→ Task requirements
Determine the number of lines in the data that contain "each", and write only that number.

┌──

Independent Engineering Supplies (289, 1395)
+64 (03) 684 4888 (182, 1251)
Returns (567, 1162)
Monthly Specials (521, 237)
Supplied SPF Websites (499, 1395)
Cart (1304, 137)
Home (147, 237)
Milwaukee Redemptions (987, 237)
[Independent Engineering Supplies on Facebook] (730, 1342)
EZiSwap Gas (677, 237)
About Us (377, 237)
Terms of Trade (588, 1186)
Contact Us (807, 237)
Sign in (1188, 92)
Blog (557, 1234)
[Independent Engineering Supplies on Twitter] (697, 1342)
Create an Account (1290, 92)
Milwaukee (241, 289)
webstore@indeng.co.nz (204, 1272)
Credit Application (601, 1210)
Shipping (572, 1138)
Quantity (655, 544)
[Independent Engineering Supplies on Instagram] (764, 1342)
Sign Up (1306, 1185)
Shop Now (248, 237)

└──
┌──

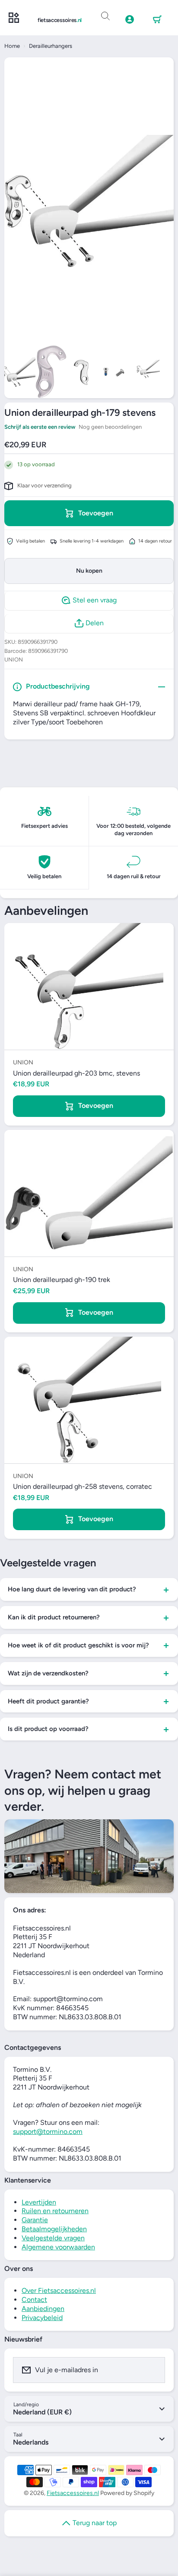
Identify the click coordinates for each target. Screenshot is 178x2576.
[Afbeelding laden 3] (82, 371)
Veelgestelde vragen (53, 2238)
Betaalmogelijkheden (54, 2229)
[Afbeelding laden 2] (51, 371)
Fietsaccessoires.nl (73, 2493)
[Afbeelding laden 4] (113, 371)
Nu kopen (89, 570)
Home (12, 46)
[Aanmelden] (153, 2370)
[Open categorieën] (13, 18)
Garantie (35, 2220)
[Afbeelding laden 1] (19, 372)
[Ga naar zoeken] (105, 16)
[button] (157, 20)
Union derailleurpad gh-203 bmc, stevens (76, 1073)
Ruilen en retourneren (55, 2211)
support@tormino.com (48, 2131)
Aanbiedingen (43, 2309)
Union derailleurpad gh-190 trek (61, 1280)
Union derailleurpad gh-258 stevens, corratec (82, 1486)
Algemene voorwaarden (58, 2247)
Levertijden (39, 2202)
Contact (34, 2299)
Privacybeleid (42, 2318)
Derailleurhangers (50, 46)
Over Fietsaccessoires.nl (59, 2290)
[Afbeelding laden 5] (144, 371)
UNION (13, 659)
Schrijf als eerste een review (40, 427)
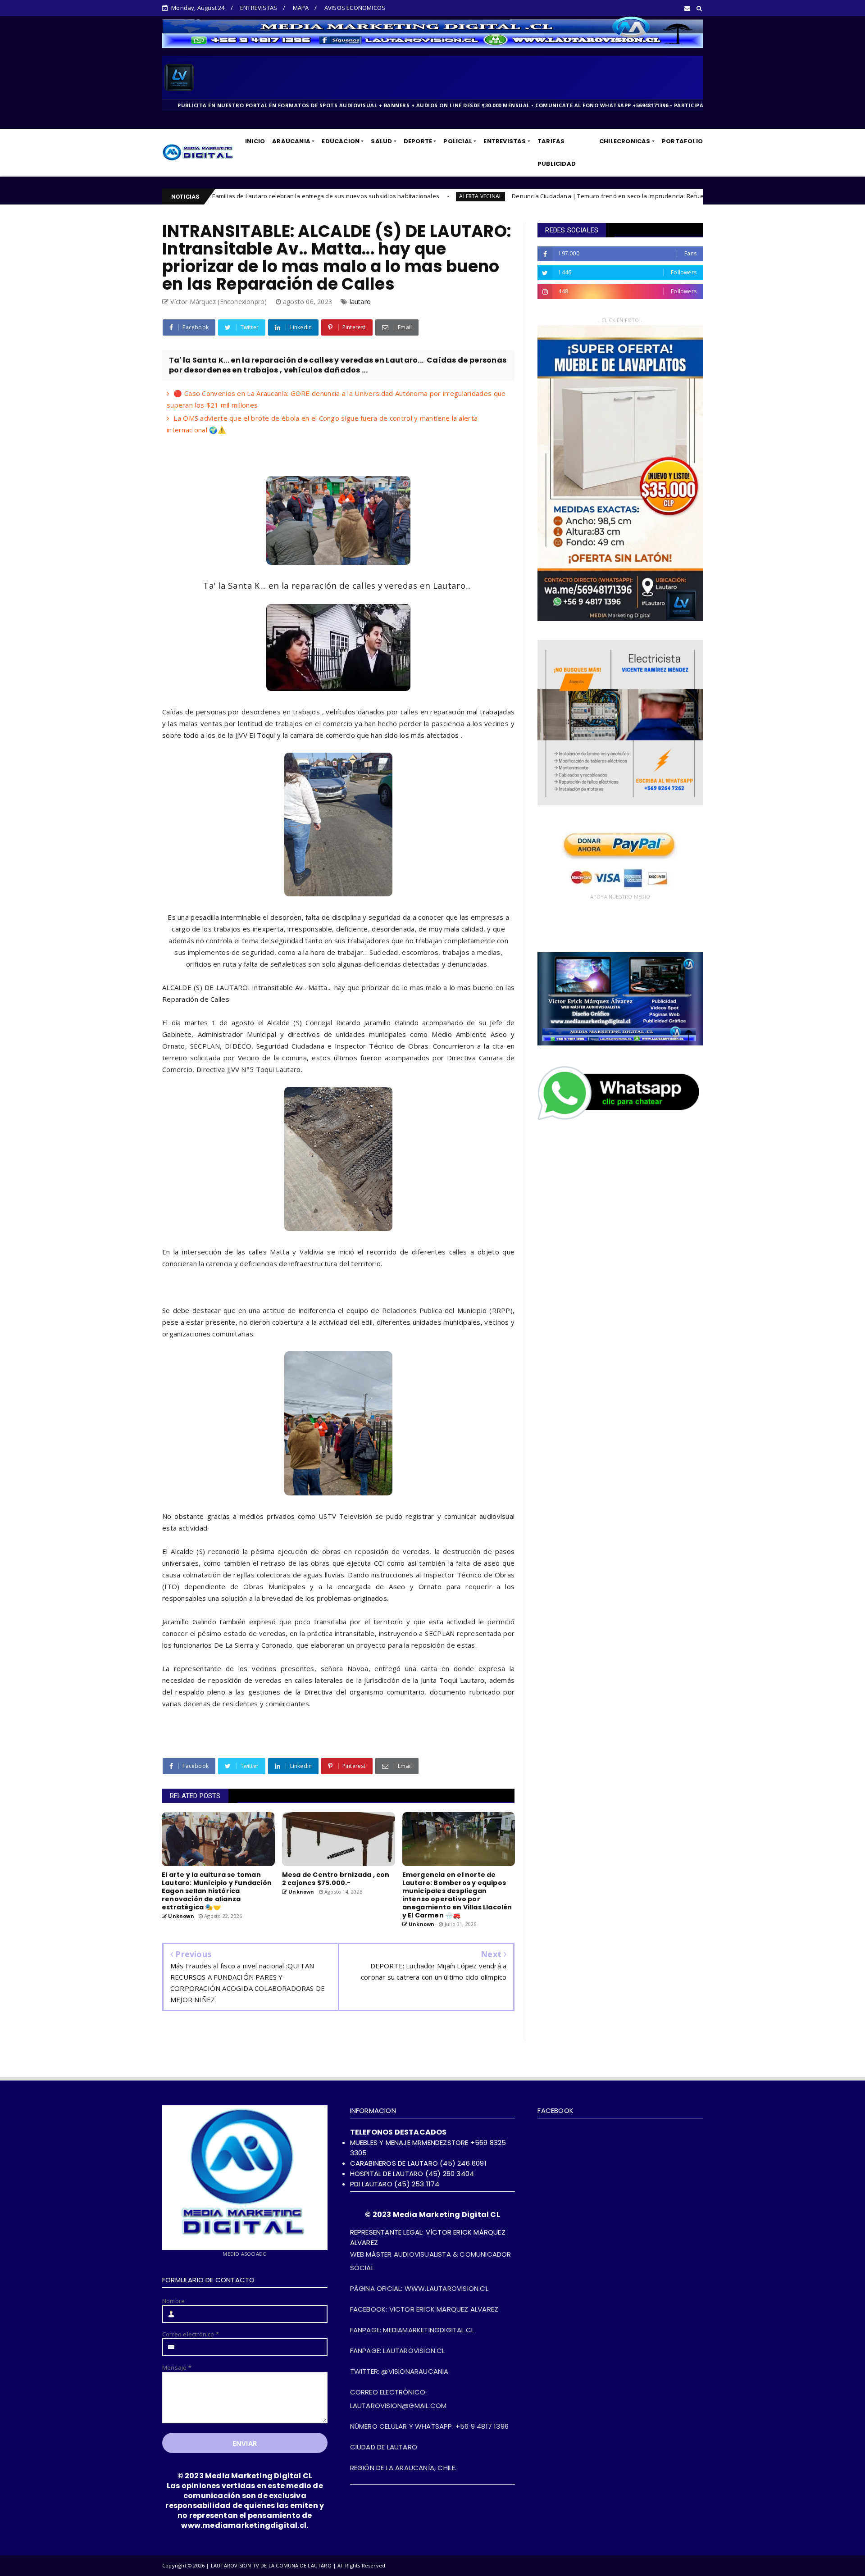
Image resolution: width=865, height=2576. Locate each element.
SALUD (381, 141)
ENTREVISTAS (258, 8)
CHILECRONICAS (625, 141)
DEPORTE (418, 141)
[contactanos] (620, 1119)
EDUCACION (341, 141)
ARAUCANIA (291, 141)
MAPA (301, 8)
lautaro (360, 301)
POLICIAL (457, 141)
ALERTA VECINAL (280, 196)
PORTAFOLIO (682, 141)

└──
┌──

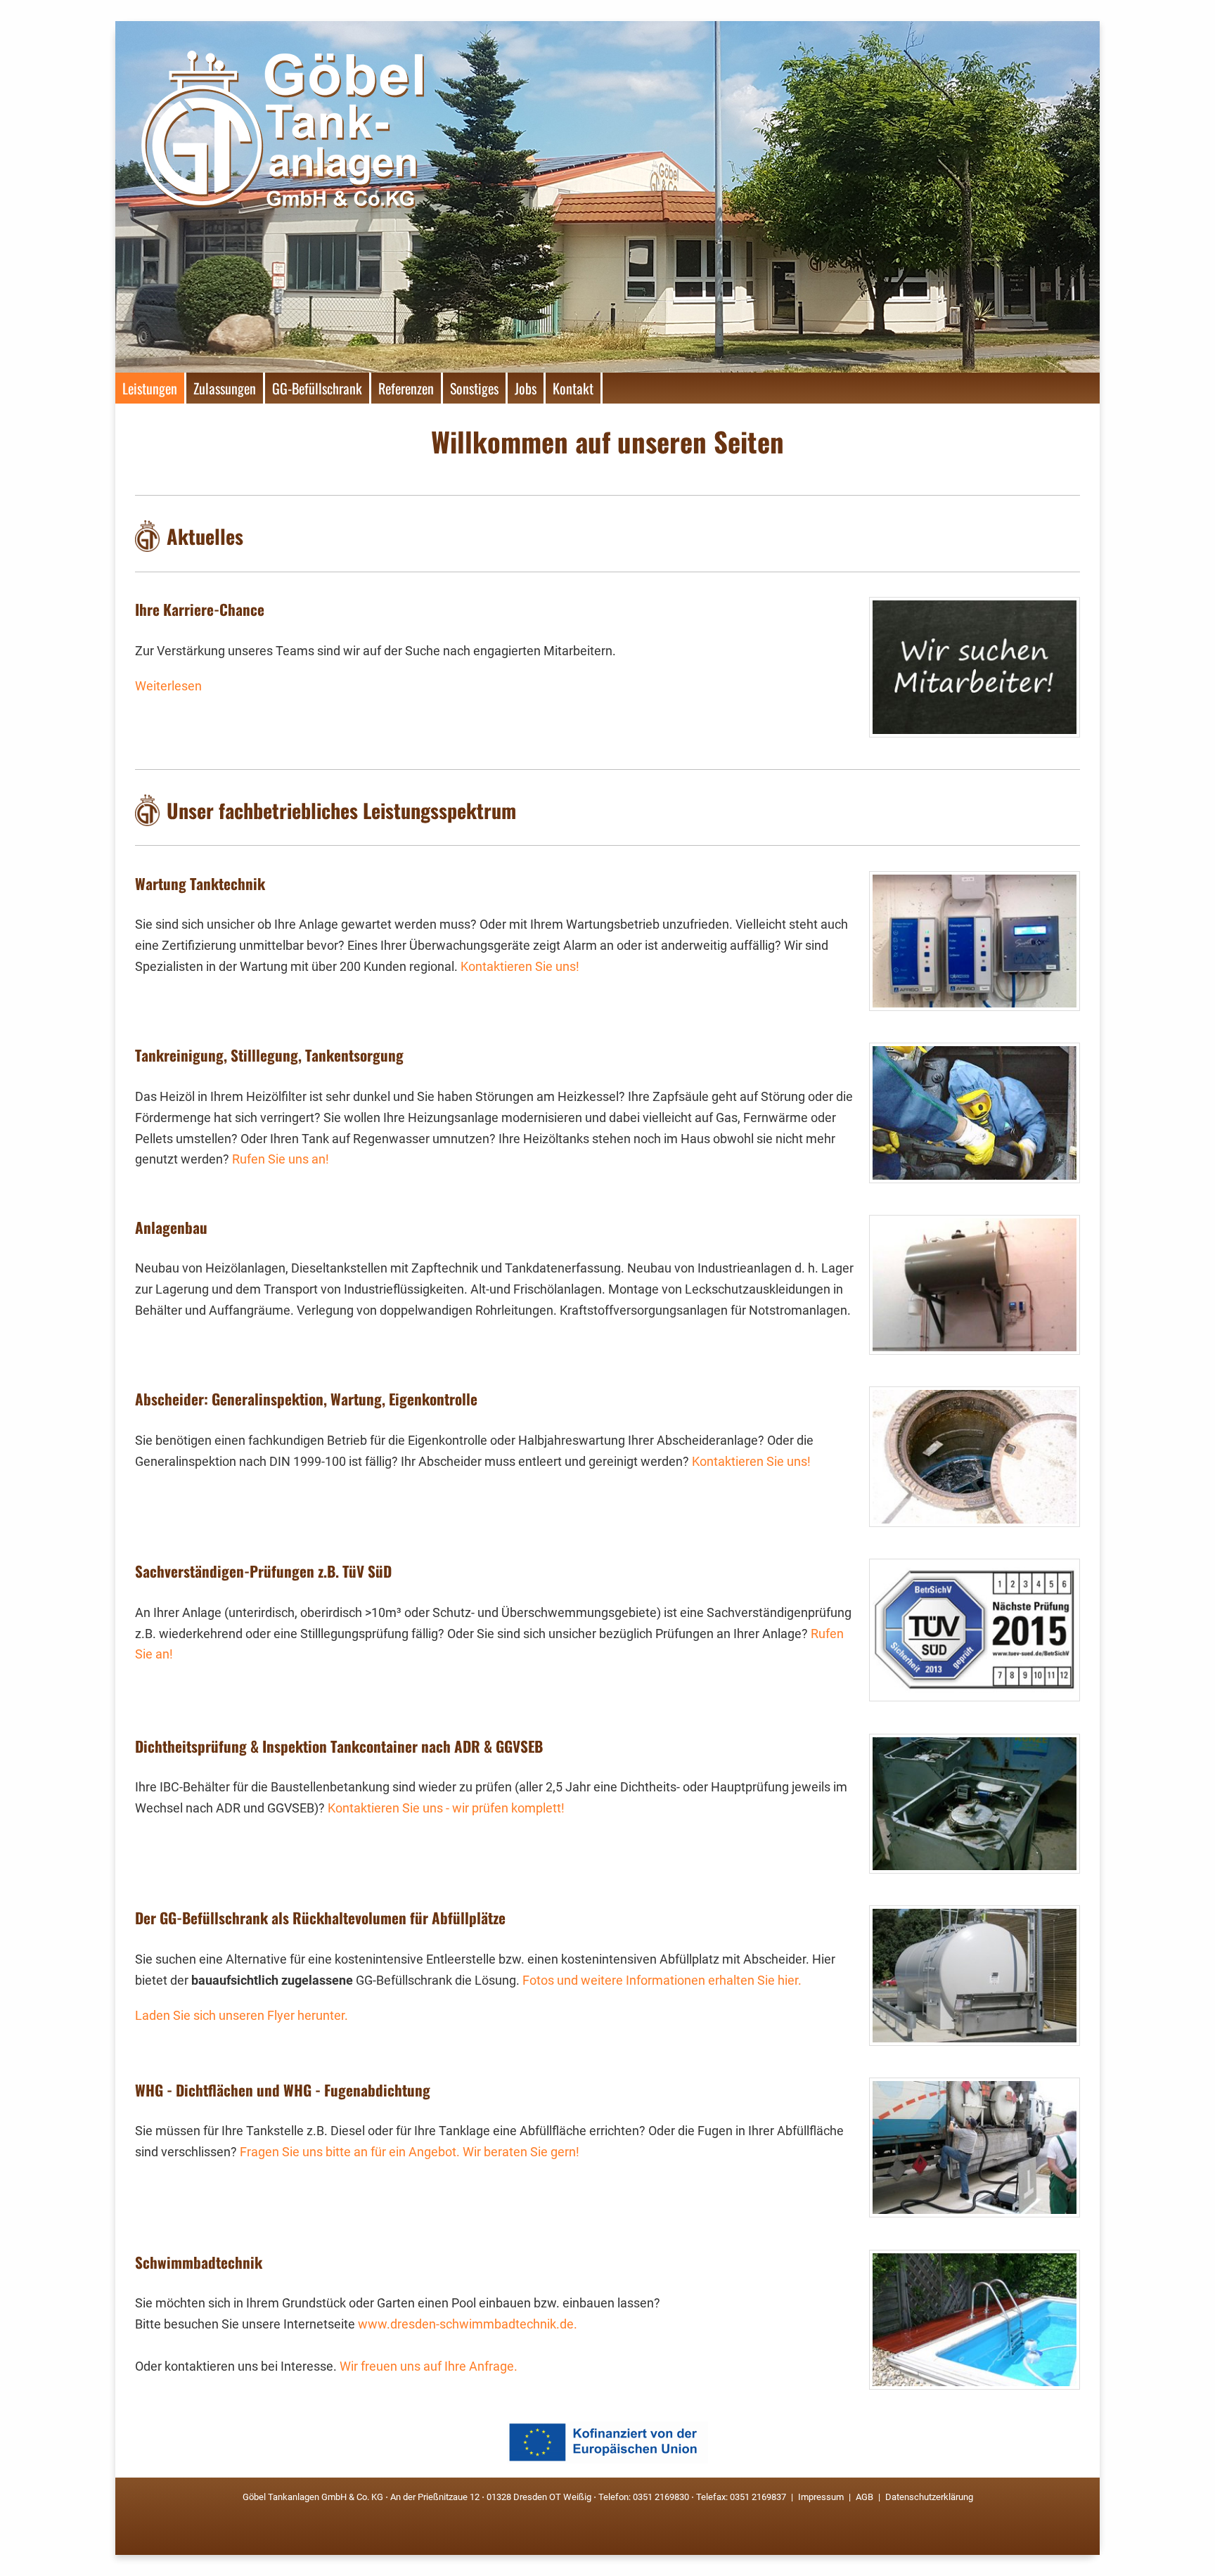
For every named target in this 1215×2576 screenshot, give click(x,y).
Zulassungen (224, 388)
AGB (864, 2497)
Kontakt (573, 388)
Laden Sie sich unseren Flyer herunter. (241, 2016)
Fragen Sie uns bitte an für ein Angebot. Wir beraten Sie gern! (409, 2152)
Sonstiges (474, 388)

└──

→ Exercise response
2